Jadrian's Story

In Loving  Memory of our sweet son, Jadrian Gunnar.
Born January 24, 2009. A Precious Gem whose short life impacted us for a lifetime!

Jadrian was born on January 24, 2009, 11 months after our family moved here to Northern New York from Ohio.  When he started having difficulty eating and breathing after a few days at home, he was rushed to University Hospital in Syracuse where he was diagnosed with Hypoplastic Left Heart Syndrome (HLHS); a congenital heart disease where the largest pumping chamber (left ventricle) of the heart is extremely small or nonexistent.  The condition is not curable but can made viable through a series of open heart surgeries that re-route all bloodflow through the remaining right ventricle. (This one usually pumps blood just to the lungs, at 5 times less pressure than is required for bloodflow through the body. So needless to say, putting the load of the entire body on it is a major overload, but the only option for survival.)  Jadrian was so weakened by the time he was diagnosed that it took a week for the surgeon to determine that he was strong enough to have good chance of surviving the first surgery.

(Sweet baby angel! It crushed us to see you like this!)

We were devastated and in a state of shock, while staying at the Ronald McDonald House 3 miles away, and needing to make decisions about how we wanted the Doctors to proceed.  

We can testify of how God carried us during this time!

  We very strongly wanted to give Jadrian every chance at life.

He was transferred to the University of Rochester Medical Center to have his first operation.  This is 3 hours away from our home, and we again lived at the Ronald McDonald house there.  His first surgery was successful, however his recovery was slow.  He was discharged after 2 months and came home at nearly his birth weight.  

Jadrian struggled to gain weight over the next 6 months, being too weak to nurse and almost too weak to digest his food, he vomited almost every hour throughout the day and night, as we worked around the clock feeding him and giving his 10 prescriptions which each had their own 2 or 3 hour schedule.

At 7 months old his second open heart surgery was done at Rochester.  This time he came home with at NG tube that we could pump formula into his stomach without using his energy to eat and swallow.  Because of the constant vomiting problem, he went into surgery just before his 1^st birthday to have a feeding tube placed directly into his small intestine through his stomach wall.  This allowed formula to be pumped continuously, bypassing his stomach, and allowed him to retain everything that we were feeding him.

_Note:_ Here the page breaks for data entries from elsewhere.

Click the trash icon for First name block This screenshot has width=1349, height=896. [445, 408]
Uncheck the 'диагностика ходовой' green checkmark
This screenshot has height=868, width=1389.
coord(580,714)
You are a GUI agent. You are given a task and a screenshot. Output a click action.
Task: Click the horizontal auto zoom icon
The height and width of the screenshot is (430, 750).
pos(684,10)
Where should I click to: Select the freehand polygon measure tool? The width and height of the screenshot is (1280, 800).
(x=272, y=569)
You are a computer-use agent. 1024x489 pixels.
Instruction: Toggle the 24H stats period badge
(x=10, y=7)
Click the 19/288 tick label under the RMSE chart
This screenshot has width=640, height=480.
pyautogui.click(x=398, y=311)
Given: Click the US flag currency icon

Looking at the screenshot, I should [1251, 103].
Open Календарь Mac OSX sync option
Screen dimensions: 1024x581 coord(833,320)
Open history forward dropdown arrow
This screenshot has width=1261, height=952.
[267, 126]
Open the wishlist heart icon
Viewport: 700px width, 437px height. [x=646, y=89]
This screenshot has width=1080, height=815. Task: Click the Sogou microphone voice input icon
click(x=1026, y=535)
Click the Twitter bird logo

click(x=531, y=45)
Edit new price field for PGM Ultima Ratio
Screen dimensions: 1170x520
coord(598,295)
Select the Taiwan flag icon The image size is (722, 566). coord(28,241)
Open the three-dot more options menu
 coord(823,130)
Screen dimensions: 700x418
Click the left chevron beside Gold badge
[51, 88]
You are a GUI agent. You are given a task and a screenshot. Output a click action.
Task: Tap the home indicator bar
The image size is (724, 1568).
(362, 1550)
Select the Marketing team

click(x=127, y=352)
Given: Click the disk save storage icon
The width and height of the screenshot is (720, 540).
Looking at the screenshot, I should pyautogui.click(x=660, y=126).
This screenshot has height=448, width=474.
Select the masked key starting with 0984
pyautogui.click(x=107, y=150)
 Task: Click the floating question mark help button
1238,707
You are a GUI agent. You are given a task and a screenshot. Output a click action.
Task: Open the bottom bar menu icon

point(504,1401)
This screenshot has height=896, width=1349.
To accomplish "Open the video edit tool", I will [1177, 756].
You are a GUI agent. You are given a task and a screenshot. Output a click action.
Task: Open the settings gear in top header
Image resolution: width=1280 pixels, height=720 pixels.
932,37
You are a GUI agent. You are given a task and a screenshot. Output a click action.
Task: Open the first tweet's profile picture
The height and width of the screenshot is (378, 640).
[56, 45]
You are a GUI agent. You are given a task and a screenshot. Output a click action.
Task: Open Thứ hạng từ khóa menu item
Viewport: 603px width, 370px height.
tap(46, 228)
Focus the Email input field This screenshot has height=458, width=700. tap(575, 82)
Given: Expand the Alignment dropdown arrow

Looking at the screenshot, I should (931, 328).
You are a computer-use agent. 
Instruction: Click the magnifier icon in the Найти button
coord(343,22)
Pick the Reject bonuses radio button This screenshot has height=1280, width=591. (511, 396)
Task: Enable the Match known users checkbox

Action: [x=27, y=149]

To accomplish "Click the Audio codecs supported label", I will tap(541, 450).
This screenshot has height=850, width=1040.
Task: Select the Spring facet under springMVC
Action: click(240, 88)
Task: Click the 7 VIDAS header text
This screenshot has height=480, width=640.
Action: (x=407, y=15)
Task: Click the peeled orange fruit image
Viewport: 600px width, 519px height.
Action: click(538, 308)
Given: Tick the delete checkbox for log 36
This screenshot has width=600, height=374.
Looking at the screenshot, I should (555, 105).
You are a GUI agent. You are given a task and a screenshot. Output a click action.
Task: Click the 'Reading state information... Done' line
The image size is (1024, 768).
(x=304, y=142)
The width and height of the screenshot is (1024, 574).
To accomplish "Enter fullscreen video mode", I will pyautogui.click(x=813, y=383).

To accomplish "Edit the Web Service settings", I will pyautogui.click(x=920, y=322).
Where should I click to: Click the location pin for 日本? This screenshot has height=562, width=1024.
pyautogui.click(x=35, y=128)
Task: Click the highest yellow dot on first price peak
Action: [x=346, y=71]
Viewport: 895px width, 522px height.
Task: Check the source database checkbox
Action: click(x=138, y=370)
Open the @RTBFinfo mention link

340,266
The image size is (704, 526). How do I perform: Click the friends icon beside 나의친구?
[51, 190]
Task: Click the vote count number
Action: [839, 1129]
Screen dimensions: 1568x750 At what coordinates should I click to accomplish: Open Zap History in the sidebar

We really enjoyed the summer of 2010 with him.  Although he couldn’t crawl, sit, or talk, he loved to by near us and was always VERY aware of what was going on around him.  We called them his ‘eagle eyes’ because he bright shining eyes were so alert, and many people commented on the depth and beauty they saw in them.

It was a pleasure to include him in all our daily activities. He loved being out doors!

Nothing brought him as much joy as being at home, in our arms! How we treasure the hours we spent rocking him. Praying over him.....and gazing into his innocent face. Speaking life over him.

His eyes lit up with Joy whenever we announced "Daddy's home!"

The day after Christmas 2010 we took Jadrian to Syracuse because he was fevering and having difficulty breathing.  He was very weak, and his heart stopped twice within the first 24 hours we were there.  No words can describe the agony & helplessness  of watching your child  surrounded by a trauma team doing CPR. We prayed... we hoped...we cried....

They were able to revive him, but it became painfully obvious that his heart was finished. His broken body was too tired to fight anymore. With tears, we held our little son and told him he can stop fighting now. We assured him over and over how much mommy & daddy loved him. How we wished he could stay with us forever, but we knew Jesus was waiting for him, we told him he was going to receive a brand new body. No more surgeries and no more IV's! We felt incredible comfort in knowing he would never suffer anymore!!

We sang....we cried....we snuggled ....kissed and stroked every inch of his sweet tiny body.  We felt his little heart beat grow weaker.

It was the most surreal, bitter sweet moment.

The hospital room became anointed with the presence of Jesus!! The same arms that were carrying us, were now coming to carry our son home. Complete surrender! Yes Jesus, we give him back to YOU!

December 27...a new angel in heaven. We will never forget that day. Or his life, and the huge imprint he left on our hearts.

It's been an honor fighting for you, and loving you, sweet son! You lived up to the meaning of your name "Rich, Warrior King".
                 Good by for now Buddy..................

If You could See Me Now

-

If you could see me now, you wouldn't shed a tear.

Though you may not understand why I'm no longer here.

Remember my spirit, that's the real me.

I'm still very much alive, oh, if you could only see!

I've beheld our Father's face. I've touched my Saviors hand.

The angels all rejoiced as I entered the Promised Land.

Beyond the gates of pearl, I walk on golden streets.

I've touched the walls of jasper, dipped my foot in the crystal sea.

The beauty is beyond words, nothing can compare.

I've even seen your mansion; someday I will meet you there.

Allow Jesus to be your guide, His Word will show the way. 

So, please, don't cry! We will meet again someday!